Sample size and power calculations
The sample size of 40 patients was chosen to obtain a result that would be seen as
meaningful by neurologists. Disease activity is expected to be extremely low on
natalizumab and subsequently on alemtuzumab. Thus, it will be impossible to power a
superiority or non-inferiority study. It is expected that the induction treatment proposed
will effectively stop all MS disease activity as defined as No Evidence of Disease
Activity (NEDA)-3, namely a stable EDSS score, no new signal changes on brain MRI, and no
evidence of clinical relapses. To be conservative, we set the probability of activity at
5%. Based on this, if we observe 7 or more participants out of the 40 participants with
activity, we will say this approach is futile based on the probability that if the event
rate is 5% or less, the probability of observing 7 or more is .042 and thus indicative of
a higher rate of activity (a lower NEDA rate) that we feel is not worth the risks as noted
by the reviewers.All outcome measures will be assessed in the 12 months prior to natalizumab, on
natalizumab, and on alemtuzumab.
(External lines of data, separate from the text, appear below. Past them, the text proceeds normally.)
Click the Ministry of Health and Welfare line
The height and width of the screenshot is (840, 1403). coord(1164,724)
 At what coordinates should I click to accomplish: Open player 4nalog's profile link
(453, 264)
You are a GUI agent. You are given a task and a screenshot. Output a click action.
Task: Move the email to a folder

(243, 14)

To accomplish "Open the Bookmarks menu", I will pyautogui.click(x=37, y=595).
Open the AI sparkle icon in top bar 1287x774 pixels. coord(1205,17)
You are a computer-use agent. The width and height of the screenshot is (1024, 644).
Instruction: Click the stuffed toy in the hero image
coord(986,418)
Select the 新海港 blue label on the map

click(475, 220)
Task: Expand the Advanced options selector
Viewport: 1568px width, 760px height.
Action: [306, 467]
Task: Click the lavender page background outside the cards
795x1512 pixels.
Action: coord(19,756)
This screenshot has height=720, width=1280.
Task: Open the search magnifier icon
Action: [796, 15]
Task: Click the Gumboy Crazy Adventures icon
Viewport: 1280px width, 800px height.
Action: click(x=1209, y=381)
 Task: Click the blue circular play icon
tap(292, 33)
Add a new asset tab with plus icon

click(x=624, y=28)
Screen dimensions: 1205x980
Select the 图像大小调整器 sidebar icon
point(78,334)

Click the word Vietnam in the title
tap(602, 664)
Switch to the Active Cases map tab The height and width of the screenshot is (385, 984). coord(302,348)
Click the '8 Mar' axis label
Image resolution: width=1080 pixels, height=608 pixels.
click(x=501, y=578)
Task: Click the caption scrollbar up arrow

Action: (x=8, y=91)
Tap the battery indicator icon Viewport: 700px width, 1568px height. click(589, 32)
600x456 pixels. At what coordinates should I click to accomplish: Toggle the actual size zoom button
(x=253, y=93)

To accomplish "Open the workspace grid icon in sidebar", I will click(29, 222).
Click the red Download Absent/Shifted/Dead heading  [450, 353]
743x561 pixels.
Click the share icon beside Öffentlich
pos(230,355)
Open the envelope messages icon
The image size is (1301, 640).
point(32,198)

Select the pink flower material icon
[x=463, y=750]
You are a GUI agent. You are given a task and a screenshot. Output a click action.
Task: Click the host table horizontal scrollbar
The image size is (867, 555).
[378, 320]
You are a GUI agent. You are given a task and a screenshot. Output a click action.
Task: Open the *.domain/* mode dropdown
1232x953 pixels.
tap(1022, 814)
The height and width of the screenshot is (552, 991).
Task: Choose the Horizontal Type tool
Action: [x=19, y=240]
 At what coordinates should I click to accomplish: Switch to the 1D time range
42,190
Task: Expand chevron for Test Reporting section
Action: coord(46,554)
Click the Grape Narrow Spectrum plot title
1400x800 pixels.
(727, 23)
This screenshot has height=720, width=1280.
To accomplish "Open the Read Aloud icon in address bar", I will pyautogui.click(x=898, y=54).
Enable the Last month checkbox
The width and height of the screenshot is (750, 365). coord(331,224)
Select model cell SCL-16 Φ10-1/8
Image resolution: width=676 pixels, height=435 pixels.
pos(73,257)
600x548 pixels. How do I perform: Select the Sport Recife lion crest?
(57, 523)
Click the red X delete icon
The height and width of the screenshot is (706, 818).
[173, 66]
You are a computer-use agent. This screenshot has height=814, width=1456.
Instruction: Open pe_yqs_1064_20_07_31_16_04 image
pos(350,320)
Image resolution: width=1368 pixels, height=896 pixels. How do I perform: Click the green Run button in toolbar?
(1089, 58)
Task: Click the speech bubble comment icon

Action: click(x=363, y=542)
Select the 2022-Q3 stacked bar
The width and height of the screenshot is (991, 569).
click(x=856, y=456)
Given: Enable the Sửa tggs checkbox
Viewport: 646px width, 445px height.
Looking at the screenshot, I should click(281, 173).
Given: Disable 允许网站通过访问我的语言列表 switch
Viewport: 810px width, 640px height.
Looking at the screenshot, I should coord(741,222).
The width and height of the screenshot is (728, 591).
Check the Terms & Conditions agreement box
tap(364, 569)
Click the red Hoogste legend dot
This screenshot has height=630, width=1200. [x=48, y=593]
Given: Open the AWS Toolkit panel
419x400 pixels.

We will control secondary endpoints for multiple
comparisons by testing sequentially the proportion of relapse-free patients, EDSS change,
and T2-hyperintense lesion volume change.The analysis of the acquired standardized imaging data will include a qualitative
assessment of structural features suggestive of progressive multi-focal
leukoencephalopathy (PML), T2-weighted lesion volumes, T1-weighted lesion volumes, a
determination of new or enlarging T2 foci, the presence of acute blood brain barrier
compromise and number of identified contrast enhanced lesions, and an assessment of brain
volumetric changes by SIENA between the baseline and year 2 MRI study.We will analyze the proportion of patients who are relapse-free with a proportional
hazards model. We will analyze changes from baseline in EDSS at the pre-defined time
points with a mixed model for repeated measures. We will make treatment comparisons of all
available 3-month assessments with a non-parametric test for repeated measures. We will
analyze changes in T2-hyperintense lesion volume, and RNFL thickness with a ranked ANCOVA
model. We will also analyze proportions of patients with new or enlarging T2-hyperintense
lesions or Gd+ lesions, and those who were free from disease activity, with logistic
regression.
Conclusion
The SUPPRESS trial will provide comprehensive clinical, imaging, and biological data to
determine whether sequential natalizumab to alemtuzumab combination therapy may establish a
disease-free state in patients with relapsing forms of MS. If a beneficial effect on MS
disease activity can be demonstrated, SUPRRESS would provide a strong rationale for
alemtuzumab therapy for patients on natalizumab at high risk for PML and MS disease
reactivation after cessation of natalizumab.